影响——一旦发生安全事件,首先影响企业核心数据与业务连续性,进而影响客户信息与商业信誉;对金融、政务等高敏感领域更可能引发合规处罚与社会影响。
伴随智能体部署范围扩大,相关风险具有跨系统、跨部门扩散特征,处置成本高、影响范围广。
对策——工业和信息化部网络安全威胁和漏洞信息共享平台组织智能体提供商、漏洞收集平台运营单位与网络安全企业提出“六要六不要”建议,明确要使用官方最新版本、要严格控制互联网暴露面、要坚持最小权限原则、要建立长效防护机制;同时,不要随意加载来源不明插件或“技能包”、不要在缺乏审计条件下大范围开放权限。
平台提示,相关单位应定期检查与修补漏洞,密切关注OpenClaw官方安全公告、工业和信息化部网络安全威胁和漏洞信息共享平台等漏洞库的风险预警。
党政机关、企事业单位及个人用户可结合网络安全防护工具、主流杀毒软件进行实时防护,及时处置潜在安全风险。
前景——随着智能体在行业场景持续深化,安全治理将成为影响其稳定应用的关键环节。
预计未来监管部门将完善标准与评估体系,推动安全能力与智能应用同步建设。
企业需要将智能体安全纳入整体信息安全与数据治理体系,从采购、部署、运维到应急处置形成全链条管理,提升风险预警与处置能力。
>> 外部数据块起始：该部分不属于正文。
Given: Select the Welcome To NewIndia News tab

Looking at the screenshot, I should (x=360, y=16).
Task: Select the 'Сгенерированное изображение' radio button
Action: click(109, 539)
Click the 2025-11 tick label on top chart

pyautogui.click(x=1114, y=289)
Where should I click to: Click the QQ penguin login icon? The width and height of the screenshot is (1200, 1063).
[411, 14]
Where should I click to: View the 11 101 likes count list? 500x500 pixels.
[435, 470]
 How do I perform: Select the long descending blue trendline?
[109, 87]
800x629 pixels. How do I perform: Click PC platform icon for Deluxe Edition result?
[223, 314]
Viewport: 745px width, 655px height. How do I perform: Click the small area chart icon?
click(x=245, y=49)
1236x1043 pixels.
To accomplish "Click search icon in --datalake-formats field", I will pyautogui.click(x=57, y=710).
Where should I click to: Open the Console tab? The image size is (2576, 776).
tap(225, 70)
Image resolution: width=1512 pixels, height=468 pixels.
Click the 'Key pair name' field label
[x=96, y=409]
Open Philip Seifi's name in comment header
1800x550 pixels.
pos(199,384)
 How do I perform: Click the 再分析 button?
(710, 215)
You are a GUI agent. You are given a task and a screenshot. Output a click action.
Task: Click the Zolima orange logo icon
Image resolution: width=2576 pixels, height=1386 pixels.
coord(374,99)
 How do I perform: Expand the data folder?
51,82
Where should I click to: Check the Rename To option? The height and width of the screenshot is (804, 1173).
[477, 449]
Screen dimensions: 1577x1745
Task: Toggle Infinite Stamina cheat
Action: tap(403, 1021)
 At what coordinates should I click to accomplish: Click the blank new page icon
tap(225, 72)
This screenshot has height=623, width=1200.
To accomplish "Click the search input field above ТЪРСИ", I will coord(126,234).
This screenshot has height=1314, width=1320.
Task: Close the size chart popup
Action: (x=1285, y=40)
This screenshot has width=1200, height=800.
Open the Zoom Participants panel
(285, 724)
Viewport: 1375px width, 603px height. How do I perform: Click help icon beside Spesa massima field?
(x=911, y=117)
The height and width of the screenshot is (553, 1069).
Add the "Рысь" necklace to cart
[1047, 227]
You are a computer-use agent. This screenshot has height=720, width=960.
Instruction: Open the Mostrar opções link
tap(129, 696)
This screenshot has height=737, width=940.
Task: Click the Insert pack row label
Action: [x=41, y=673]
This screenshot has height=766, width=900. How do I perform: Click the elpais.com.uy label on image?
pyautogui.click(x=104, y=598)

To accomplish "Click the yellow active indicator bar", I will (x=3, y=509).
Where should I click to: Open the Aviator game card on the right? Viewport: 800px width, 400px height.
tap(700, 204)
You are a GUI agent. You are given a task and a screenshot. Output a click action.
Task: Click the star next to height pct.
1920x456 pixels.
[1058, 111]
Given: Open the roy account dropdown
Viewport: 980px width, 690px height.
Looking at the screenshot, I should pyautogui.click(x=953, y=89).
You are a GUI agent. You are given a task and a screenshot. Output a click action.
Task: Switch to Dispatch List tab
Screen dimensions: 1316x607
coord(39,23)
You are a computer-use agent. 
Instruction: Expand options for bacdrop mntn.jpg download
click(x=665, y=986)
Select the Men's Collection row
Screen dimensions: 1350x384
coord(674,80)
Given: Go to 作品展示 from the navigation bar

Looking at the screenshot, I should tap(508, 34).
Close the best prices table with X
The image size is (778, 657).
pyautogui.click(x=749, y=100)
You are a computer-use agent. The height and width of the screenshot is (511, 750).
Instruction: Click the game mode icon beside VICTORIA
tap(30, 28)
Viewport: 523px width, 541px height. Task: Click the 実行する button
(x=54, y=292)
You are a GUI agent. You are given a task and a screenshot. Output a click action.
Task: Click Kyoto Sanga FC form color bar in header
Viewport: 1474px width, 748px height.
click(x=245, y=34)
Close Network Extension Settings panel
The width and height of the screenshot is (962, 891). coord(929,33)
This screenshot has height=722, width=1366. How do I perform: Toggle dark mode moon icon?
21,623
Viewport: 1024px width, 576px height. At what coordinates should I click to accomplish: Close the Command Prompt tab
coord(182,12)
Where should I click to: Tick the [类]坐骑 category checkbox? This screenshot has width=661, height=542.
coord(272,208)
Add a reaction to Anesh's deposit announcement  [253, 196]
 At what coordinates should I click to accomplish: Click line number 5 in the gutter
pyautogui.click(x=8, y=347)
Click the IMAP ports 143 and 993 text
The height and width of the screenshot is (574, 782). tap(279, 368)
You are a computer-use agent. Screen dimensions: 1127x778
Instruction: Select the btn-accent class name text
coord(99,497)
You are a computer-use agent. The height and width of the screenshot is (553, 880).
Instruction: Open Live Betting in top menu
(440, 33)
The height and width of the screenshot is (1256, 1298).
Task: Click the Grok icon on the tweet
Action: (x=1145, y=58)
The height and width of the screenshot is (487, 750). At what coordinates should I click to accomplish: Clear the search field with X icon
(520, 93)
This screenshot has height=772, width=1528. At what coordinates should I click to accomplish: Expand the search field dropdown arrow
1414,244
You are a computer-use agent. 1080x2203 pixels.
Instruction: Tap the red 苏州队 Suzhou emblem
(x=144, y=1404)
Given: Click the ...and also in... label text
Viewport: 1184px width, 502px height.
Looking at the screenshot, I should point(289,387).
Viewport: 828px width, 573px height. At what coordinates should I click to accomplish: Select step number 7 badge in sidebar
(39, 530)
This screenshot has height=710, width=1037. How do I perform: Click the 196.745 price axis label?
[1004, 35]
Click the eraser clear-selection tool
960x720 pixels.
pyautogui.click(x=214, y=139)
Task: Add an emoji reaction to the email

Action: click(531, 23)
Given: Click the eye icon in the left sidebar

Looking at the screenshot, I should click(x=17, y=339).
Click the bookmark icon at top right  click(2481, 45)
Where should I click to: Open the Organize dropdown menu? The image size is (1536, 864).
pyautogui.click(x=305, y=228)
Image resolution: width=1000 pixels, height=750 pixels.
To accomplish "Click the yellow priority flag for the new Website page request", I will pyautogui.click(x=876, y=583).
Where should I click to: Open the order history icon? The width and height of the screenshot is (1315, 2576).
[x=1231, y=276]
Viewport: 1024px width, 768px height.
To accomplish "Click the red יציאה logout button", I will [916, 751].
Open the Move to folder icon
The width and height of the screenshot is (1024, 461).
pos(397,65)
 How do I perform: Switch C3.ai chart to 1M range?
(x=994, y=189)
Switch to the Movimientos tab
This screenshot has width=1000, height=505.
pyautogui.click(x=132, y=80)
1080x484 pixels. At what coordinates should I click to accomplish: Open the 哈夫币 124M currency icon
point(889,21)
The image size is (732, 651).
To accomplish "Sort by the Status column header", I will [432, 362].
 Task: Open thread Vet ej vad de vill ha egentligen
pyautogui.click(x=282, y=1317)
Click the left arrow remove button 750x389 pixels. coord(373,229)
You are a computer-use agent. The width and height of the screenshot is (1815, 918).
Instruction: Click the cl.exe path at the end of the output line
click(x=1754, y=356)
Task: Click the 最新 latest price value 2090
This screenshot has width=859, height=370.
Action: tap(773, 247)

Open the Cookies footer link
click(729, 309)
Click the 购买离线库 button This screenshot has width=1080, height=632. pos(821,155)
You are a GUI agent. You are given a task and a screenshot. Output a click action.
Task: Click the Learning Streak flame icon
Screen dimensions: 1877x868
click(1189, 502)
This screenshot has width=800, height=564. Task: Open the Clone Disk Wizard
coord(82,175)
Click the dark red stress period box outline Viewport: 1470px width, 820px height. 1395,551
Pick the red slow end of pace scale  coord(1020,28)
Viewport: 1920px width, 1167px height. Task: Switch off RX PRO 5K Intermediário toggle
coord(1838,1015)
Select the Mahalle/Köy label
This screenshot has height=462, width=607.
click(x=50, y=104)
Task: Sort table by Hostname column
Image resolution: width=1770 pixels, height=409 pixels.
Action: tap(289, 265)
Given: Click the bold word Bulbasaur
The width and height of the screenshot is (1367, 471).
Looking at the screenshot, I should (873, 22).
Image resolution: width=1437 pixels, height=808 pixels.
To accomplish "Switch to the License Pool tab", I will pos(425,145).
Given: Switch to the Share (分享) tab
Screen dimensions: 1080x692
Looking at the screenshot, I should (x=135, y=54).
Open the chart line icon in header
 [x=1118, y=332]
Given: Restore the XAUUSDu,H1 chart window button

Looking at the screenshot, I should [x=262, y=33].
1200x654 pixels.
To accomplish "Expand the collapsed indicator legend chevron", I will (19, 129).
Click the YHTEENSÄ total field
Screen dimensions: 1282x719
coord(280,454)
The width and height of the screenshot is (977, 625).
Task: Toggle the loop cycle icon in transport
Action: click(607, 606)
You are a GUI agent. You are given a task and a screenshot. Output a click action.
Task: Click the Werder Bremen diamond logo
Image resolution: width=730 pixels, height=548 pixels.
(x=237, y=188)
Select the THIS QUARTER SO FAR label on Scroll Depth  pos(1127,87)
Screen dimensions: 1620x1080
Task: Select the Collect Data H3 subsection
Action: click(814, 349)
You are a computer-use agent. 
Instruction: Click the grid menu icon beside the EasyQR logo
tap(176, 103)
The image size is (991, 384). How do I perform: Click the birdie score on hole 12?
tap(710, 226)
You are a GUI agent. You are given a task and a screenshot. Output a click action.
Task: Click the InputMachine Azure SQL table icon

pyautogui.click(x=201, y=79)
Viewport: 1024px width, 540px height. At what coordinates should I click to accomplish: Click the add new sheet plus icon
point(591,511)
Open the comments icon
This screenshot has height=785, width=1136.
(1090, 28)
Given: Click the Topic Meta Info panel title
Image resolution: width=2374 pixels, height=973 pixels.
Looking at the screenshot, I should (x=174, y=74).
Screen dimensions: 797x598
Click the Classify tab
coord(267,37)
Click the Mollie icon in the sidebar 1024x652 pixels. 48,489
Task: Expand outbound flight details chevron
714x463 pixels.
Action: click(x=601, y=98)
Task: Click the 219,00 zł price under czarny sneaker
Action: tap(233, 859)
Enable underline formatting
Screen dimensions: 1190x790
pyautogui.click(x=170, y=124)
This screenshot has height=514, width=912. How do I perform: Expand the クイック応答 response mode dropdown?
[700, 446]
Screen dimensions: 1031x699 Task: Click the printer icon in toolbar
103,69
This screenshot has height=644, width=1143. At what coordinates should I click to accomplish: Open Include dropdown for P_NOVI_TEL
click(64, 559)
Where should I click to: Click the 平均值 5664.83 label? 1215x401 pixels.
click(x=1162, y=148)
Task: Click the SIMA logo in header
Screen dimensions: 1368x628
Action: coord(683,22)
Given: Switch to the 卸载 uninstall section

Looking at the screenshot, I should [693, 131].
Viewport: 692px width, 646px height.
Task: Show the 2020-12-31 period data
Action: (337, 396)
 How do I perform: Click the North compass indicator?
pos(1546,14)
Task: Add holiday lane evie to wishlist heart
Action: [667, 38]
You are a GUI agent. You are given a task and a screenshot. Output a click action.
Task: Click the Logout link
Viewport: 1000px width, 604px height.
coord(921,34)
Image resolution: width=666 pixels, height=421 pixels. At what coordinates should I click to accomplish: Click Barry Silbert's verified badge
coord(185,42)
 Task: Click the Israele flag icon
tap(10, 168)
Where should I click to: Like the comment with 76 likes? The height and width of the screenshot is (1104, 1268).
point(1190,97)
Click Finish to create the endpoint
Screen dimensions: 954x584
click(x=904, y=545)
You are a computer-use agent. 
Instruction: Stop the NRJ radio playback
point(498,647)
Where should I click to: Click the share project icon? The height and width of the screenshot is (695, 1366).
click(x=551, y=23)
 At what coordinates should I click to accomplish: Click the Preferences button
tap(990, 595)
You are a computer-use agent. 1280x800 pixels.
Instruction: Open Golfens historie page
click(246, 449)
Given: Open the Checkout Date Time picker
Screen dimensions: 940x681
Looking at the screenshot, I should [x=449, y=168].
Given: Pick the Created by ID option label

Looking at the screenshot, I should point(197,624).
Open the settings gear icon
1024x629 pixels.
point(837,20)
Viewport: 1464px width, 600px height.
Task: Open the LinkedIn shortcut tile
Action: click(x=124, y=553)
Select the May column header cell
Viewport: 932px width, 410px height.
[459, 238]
技术创新与安全防护从来不是对立关系,而是相辅相成的统一体。
工信部提出的"六要六不要"防护建议,既体现了对新兴技术应用的包容态度,也体现了对信息安全的严肃态度。
当前,各类机构应将这些建议切实转化为具体的防护措施,在享受智能体带来的效率提升的同时,筑牢安全防线。
唯有如此,才能确保新技术在企业管理中的健康发展,为数字经济的稳健运行提供坚实保障。